Bundan ayrı dava TMK:nun 713/1. maddesi gereğince açılan tescil davası olmayıp, (harici satın almada söz konusu olmadığından) TMK.unun 713/2. fıkrası gereğince açılan tapu iptali ve tescil davası olduğundan somut olayda; 2981 sayılı Kanunun 10/b, 3402 sayılı Kanunun 13/B-b-c, TMK.nun 117, 3402 sayılı İmar Kanunun 18. maddeleri ile Boğaziçi Kanununun uygulama yeri bulunmamaktadır. Sözü edilen kanun maddeleri TMK.nun 713/1. fıkrası gereğince açılan davalarda değerlendirilmesi gereken maddelerdir.
Bundan başka Sarıyer 1. Asliye Hukuk Mahkemesinin 2002/1038 esas, 2004/70 sayılı mahluliyet kararına ilişkin dosya ile ortaklığın giderilmesiyle ilgili 1953/504 esas, 1954-368 karar sayılı dosyaların akıbetlerinin araştırılması, kesinleşip kesinleşmediklerinin ve infaz edilip edilmediklerinin saptanması ve olayın çözümünde göz önünde tutulması gerekmektedir.
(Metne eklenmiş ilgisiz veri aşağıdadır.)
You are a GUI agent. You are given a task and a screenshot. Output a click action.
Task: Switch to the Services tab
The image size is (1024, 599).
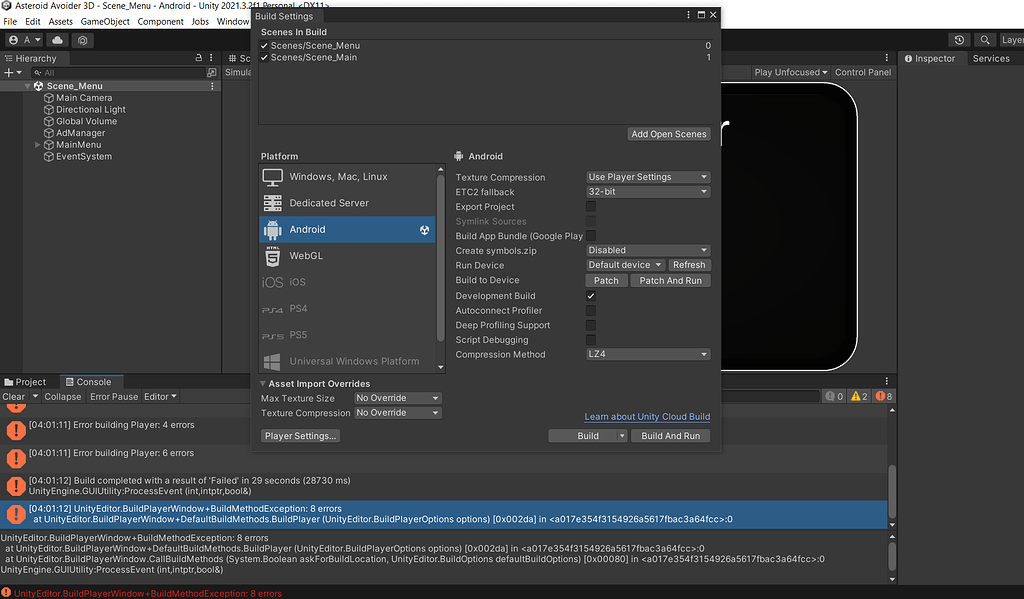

Yapılacak araştırma ve inceleme sonucu taşınmazın vakıf malı olduğu ve zilyetlikle edinilecek yerlerden bulunmadığı anlaşıldığı taktirde tüm paylar yönünden davanın reddine, vakıf malı olup ancak akar nitelikte bir vakıf taşınmaz olduğunun belirlenmesi halinde mahlulen vakfına dönen N..’nin payı bakımından az yukarıda tarih ve sayısı verilen Yargıtay İçtihadı Birleştirme Kararı uyarınca davanın reddine, M.’nın payı yönünden ise TMK.nun 713/1-2, 3402 sayılı Kanunun 14 ve 15. maddeleri uyarınca davanın kabulüne karar verilmesi (3402 sayılı Kadastro Kanununun 15. maddesi gereğince kısmi iktisap mümkün olup, ifraz mümkün değil ise paylı mülkiyet şeklinde hüküm kurulabilir) gerekirken, direnme kararının onanmış bulunması şeklinde gerçekleşen sayın çoğunluğun görüşlerine açıklanan nedenlerle katılmıyorum.